**What the exercise asks**
Could you give the records from the line with "Image resolution: width=211, height=2576." to the line with "Nastavení (170, 2558)" again, replacing "Přijmout vše" with "Odmítnout vše" and changing nothing else?

[Start Records supplied]

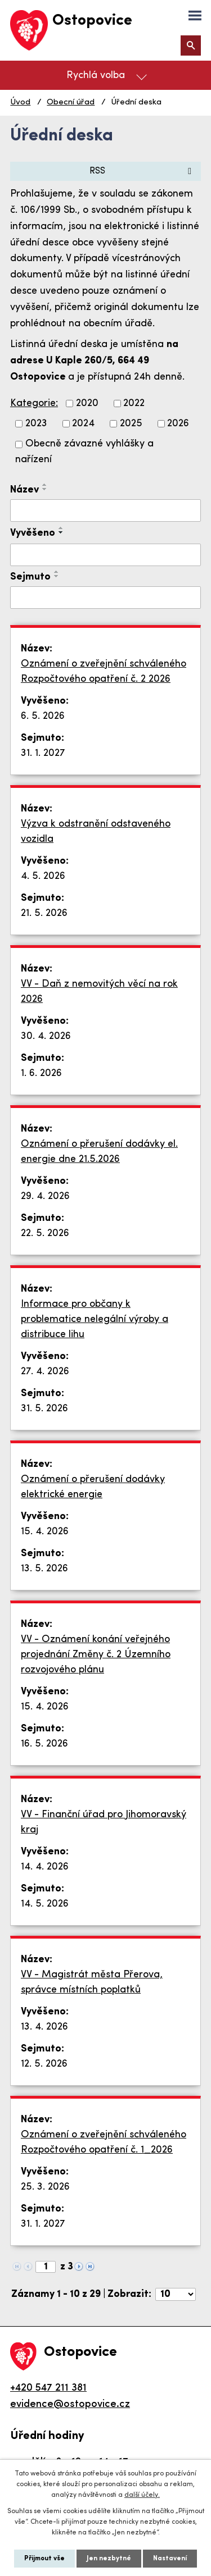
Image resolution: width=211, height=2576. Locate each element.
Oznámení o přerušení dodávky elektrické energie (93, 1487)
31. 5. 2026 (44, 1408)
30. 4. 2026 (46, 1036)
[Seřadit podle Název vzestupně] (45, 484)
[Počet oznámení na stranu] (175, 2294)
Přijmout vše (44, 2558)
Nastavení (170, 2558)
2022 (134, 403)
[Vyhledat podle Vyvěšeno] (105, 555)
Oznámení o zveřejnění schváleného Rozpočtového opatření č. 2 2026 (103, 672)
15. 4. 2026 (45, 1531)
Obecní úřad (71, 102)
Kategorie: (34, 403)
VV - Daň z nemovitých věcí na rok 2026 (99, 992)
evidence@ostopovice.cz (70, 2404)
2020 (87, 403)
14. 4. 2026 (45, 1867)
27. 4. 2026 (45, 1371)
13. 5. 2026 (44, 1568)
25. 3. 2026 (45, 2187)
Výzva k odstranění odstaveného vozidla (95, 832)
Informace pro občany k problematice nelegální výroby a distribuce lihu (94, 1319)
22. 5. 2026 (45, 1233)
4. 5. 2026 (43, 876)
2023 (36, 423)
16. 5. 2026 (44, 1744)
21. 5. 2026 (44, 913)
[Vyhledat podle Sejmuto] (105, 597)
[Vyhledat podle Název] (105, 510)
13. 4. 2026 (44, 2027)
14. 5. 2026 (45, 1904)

[End Records supplied]
[Start Records supplied]

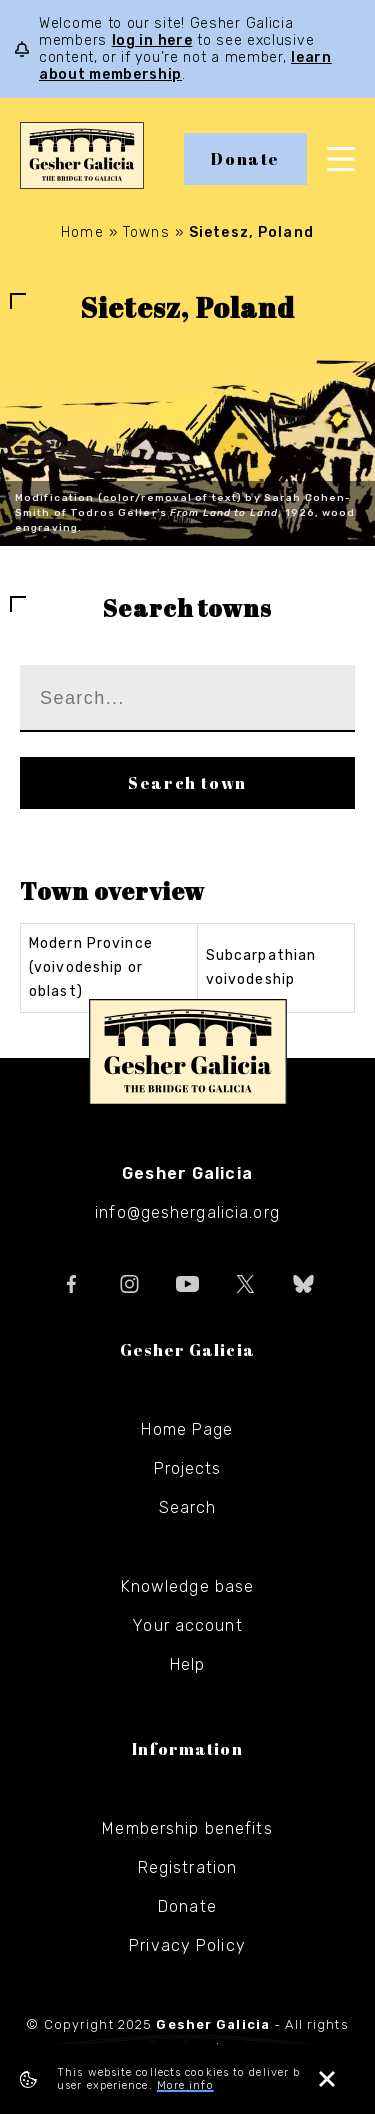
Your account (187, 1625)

[End Records supplied]

**Response to the exercise**
Image resolution: width=211, height=2576. Locate each element.
Oznámení o přerušení dodávky elektrické energie (93, 1487)
31. 5. 2026 (44, 1408)
30. 4. 2026 (46, 1036)
[Seřadit podle Název vzestupně] (45, 484)
[Počet oznámení na stranu] (175, 2294)
Odmítnout vše (44, 2558)
Nastavení (170, 2558)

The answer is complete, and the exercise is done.